- Soccer club West Ham selected as preferred bidder for London's Olympic Stadium
- Premier League side beat off competition from third-tier team Leyton Orient
- Reconstruction work on the arena expected to cost between $210-240 million
- U.S. president's favorite English team will contribute $24 million
Barack Obama received the backing of a nation when he was elected for a second term as U.S. president last month, and now his favorite English soccer club has also won a significant ballot.
English Premier League side West Ham United -- the team of choice of the 44th president of the United States -- has been selected as the preferred occupant for London's Olympic Stadium, the venue which hosted the 2012 Olympic and Paralympic Games.
The London Legacy Development Corporation (LLDC) announced on Wednesday that the east London club -- whose stadium is located near to the former Olympic Park site in Stratford -- had beaten off competition from neighboring third-tier team Leyton Orient, a proposed sports university project and a consortium looking to bring Formula One to the British capital.
"The LLDC's board unanimously agreed that West Ham United's bid for a concession to play at the Olympic Stadium should be ranked highest of the bids received, and that negotiations should be held with the club on final commercial terms for them to move to the stadium," read a statement on the organization's website.

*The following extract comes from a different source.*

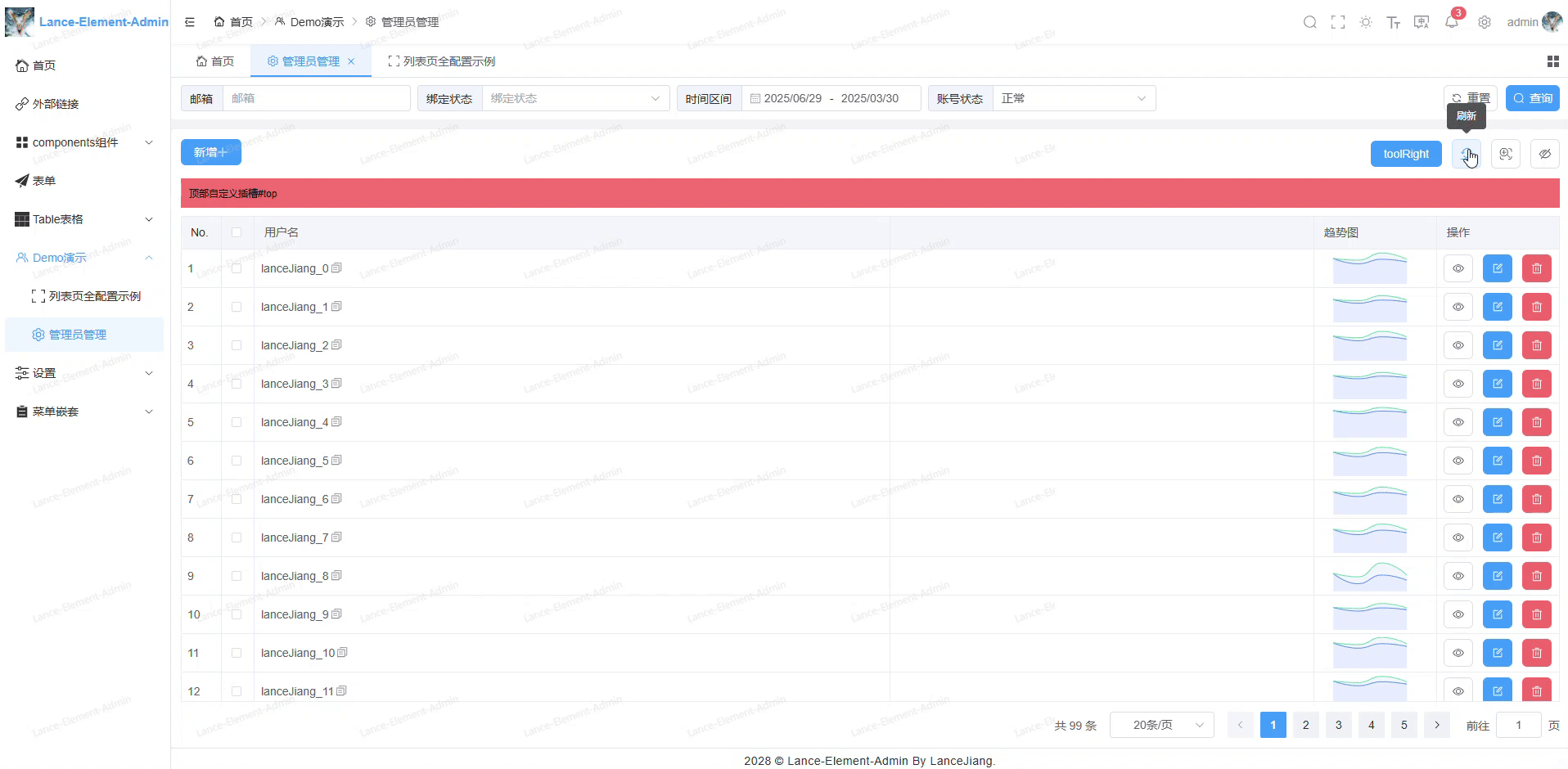Viewport: 1568px width, 769px height.
Task: Click the 新增+ button
Action: pos(210,152)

West Ham had initially tried to buy the stadium and was named the preferred bidder in February 2011, but that deal collapsed in October of that year after threats of court action from rival candidates and an independent review of the process.
The stadium was then offered to potential tenants, and from an initial 16 interested parties the list was cut to four bidders in March 2012.
Despite backing West Ham's bid for the 80,000-seater arena, the LLDC insisted any future tenant would have to accommodate the 2017 World Athletics Championships.
If West Ham cannot cater for track and field, the club would be unable to complete its proposed move to the site.
"If a football use can be agreed the stadium would be reconfigured to provide a retractable/moveable seating solution so there could be a quick change over between athletics and football use," the LLDC said.
"The legacy corporation recognizes that West Ham and other parties may not be able to meet the necessary conditions, so is progressing a detailed design for a non-football option. This would allow the stadium to be brought back into use as soon as possible."
West Ham's joint chairmen David Sullivan and David Gold hailed Wednesday's announcement as the latest step in realizing the vision they had for the club when they purchased a 50% shareholding for $85 million in 2010.
"We are ambitious for our great club and aim to set the benchmark for visiting away and neutral football supporters from across the globe to come and enjoy the iconic Stadium and be part of our Premier League club experience," they said in a statement.
Reconstruction work on the stadium, including extending the roof and adding retractable seating, will reportedly cost between $210-240 million and will be funded by a mix of public money and a $64 million loan from the local Newham Council.
West Ham is expected to contribute $24 million to the restructuring of the public-funded stadium, which cost $690 million to build.
The club returned to the English top flight in August following relegation in 2011, and has made an encouraging start to the season under the guidance of manager Sam Allardyce, sitting eighth in the table with 22 points from 15 matches.
Obama has reportedly been a fan of "the Hammers" since a trip to England several years before his election to office in 2008.
The club's supporters have even sung songs in his honor during matches, according to the Goal.com website.